Self-report is considered the gold standard of pain measurement because it is consistent with the definition of pain. Pain is a subjective experience, but the dilemma of self-report measures is exactly that subjective nature. They are based on the patient’s perception of her or his pain and that perception may be influenced by other factors. To illustrate, the rating that you give about the severity of your migraine in Reflective exercise 7.1 is useful only to the extent that the therapist believes that you have given an honest response.
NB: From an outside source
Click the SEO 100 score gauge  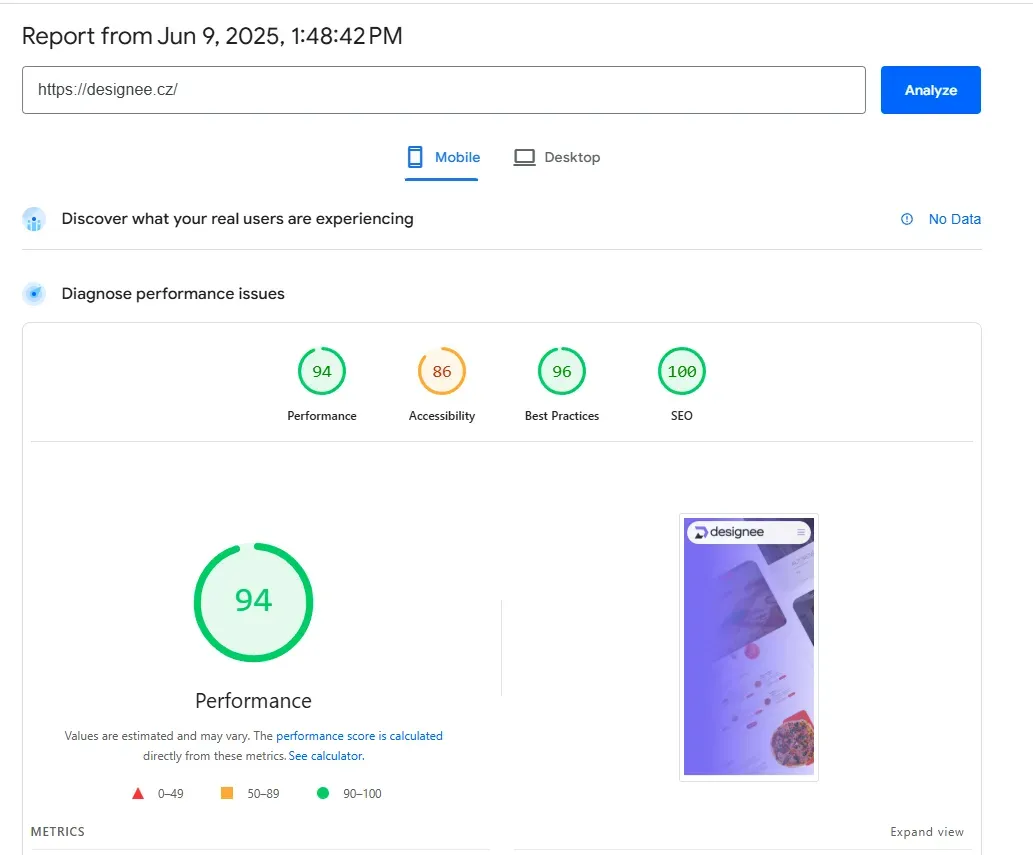(682, 371)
There has been controversy about the validity of self-report data; some work has shown the level of pain reported by patients with chronic pain was unrelated to their self-report of physical disability (Patrick & D’Eon 1996). The dilemma here is that we intuitively expect that the extent of disability should be proportionately related to the severity of the pain. When they are not related in this way, we are inclined to argue that the patient’s self-report of pain intensity is exaggerated and invalid. This may be so, but actual physical performance and perceived level of physical performance may be two entirely different constructs, each of which is valid clinical information about a patient with chronic pain. It has been identified that self-report validity is limited by the lack of a normative dataset, such as would standardize clinical interpretation of pain reportage from different patients (Nicholas et al 2008). Lastly, self-report measures rely on the person’s ability to communicate about pain. Self-report is not possible for infants, young children or people with special needs that impair communication.
Observational measures
The subjective components may help in determining which type of treatment programme is most appropriate for which type of patient with pain (Strong et al 1994a). Nevertheless, observational measures may be relatively expensive as a technique since they require observation time. They may also be less sensitive to the subjective and affective components of the pain experience.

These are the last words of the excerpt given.